AiNews.com
Posts
OpenAI's Whisper AI Has Hallucination Issues in Medical Transcriptions

OpenAI's Whisper AI Has Hallucination Issues in Medical Transcriptions

Alicia Shapiro
October 28, 2024 • Estimated Reading Time: 4 minutes

A medical examination room scene with a doctor using a tablet equipped with an AI-powered transcription tool to document a patient conversation. The doctor, seated next to an attentive patient, is holding the tablet, which displays mixed text with both accurate medical notes and occasional AI-generated errors, symbolizing the concept of 'hallucinations' in transcription. The room includes standard medical furnishings, like an examination table, storage cabinets, and essential equipment, creating a professional and technologically advanced atmosphere that highlights the integration of AI in healthcare documentation

Image Source: ChatGPT-4o

OpenAI's Whisper AI Has Hallucination Issues in Medical Transcriptions

OpenAI’s transcription model, Whisper, is increasingly used in the healthcare industry to transcribe and summarize patient meetings, boasting over 7 million medical conversations transcribed. Nabla, a company utilizing Whisper’s technology, reports that more than 30,000 clinicians across 40 health systems depend on the tool for documenting patient interactions. However, researchers and healthcare professionals have raised concerns about Whisper’s reliability, specifically noting its tendency to produce "hallucinations" — or fabricated passages — especially during moments of silence in recordings.

Research Exposes Whisper's Hallucination Problem

A study led by researchers from Cornell University, the University of Washington, and others, highlighted Whisper’s hallucination issue, finding that the model produced entire fabricated sentences in about 1% of transcriptions. These hallucinations included phrases entirely irrelevant to the context, with some containing violent or nonsensical statements.

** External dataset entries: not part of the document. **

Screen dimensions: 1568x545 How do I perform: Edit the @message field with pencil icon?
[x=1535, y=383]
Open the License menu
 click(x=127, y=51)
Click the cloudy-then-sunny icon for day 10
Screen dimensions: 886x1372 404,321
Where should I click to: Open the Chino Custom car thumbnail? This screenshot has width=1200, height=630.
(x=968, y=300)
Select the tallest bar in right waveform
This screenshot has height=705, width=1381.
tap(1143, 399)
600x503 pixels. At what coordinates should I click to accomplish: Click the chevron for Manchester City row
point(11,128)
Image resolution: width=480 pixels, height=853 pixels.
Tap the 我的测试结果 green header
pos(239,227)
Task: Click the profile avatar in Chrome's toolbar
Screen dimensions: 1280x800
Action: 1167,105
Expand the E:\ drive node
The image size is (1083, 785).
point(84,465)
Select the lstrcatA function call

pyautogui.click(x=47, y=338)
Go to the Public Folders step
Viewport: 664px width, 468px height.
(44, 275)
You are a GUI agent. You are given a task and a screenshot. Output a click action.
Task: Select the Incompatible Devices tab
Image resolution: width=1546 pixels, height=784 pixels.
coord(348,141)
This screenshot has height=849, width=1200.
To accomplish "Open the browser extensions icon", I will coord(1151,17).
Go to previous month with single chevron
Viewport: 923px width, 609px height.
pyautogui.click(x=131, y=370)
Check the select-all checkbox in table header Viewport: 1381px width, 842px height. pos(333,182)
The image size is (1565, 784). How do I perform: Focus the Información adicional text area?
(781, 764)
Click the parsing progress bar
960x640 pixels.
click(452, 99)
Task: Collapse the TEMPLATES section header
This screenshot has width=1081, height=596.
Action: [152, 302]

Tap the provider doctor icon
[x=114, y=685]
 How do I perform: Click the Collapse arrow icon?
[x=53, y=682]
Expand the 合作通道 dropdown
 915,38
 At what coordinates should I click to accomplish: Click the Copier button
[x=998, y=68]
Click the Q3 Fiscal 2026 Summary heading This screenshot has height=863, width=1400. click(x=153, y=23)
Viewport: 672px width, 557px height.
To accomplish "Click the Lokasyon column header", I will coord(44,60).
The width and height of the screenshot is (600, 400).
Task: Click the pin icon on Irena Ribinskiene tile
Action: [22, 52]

The researchers collected audio samples from TalkBank’s AphasiaBank, a resource for studying language disorders like aphasia, where moments of silence are common. During these pauses, Whisper was noted to “invent” content unrelated to the actual conversation.

Allison Koenecke from Cornell University, a researcher involved in the study, shared specific examples, revealing some of Whisper’s fabricated outputs. These hallucinations included imagined medical conditions and phrases like “Thank you for watching!” — language more typical of YouTube videos than medical dialogue, possibly influenced by Whisper’s exposure to over a million hours of YouTube transcriptions during training for OpenAI’s GPT-4.

Whisper's Ongoing Use and Nabla’s Response

Despite these challenges, Nabla continues to implement Whisper in medical settings and has acknowledged the hallucination issue, stating they are actively “addressing the problem.” OpenAI, meanwhile, has taken steps to manage Whisper’s use in sensitive contexts, with spokesperson Taya Christianson stating that they are committed to reducing hallucinations and have restricted Whisper's use for high-stakes decision-making on their API platform.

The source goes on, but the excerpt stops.